Exercise directions:
The lines to reproduce from the material below are those from the one containing "1366x768 pixels. Task: Click" through the one containing "The height and width of the screenshot is (445, 689).", both included; write them out exactly and add nothing.

:: Exercise inputs ::

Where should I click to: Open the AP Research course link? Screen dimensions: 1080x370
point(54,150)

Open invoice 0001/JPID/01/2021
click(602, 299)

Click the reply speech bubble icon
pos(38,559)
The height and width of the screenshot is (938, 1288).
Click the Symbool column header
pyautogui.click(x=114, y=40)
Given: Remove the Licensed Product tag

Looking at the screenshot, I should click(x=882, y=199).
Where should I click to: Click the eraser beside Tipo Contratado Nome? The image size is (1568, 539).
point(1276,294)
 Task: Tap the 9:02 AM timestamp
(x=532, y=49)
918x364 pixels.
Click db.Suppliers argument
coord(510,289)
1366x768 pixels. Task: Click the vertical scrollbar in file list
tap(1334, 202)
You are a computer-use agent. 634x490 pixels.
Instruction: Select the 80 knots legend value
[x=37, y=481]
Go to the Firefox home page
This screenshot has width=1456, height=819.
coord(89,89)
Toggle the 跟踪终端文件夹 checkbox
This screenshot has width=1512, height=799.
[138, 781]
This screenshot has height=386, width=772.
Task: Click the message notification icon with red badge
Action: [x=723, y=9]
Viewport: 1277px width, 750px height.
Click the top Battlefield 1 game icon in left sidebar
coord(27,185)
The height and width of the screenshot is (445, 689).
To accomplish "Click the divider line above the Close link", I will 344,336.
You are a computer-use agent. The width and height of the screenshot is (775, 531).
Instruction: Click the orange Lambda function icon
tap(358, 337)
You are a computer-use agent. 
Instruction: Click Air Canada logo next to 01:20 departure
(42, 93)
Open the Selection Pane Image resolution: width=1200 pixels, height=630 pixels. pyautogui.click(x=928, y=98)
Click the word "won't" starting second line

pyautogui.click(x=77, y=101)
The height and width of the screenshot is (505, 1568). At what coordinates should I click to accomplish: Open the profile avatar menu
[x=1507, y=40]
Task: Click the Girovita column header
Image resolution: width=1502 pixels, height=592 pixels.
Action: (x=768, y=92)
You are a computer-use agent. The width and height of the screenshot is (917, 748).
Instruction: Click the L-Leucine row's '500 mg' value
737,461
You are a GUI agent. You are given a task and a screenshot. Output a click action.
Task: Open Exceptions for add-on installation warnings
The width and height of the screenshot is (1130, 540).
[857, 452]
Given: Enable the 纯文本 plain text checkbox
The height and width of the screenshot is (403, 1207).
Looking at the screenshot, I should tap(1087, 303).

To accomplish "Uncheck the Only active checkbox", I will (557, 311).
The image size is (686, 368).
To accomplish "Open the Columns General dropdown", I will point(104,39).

:::

Task response:
1366x768 pixels. Task: Click the vertical scrollbar in file list
tap(1334, 202)
You are a computer-use agent. 634x490 pixels.
Instruction: Select the 80 knots legend value
[x=37, y=481]
Go to the Firefox home page
This screenshot has width=1456, height=819.
coord(89,89)
Toggle the 跟踪终端文件夹 checkbox
This screenshot has width=1512, height=799.
[138, 781]
This screenshot has height=386, width=772.
Task: Click the message notification icon with red badge
Action: [x=723, y=9]
Viewport: 1277px width, 750px height.
Click the top Battlefield 1 game icon in left sidebar
coord(27,185)
The height and width of the screenshot is (445, 689).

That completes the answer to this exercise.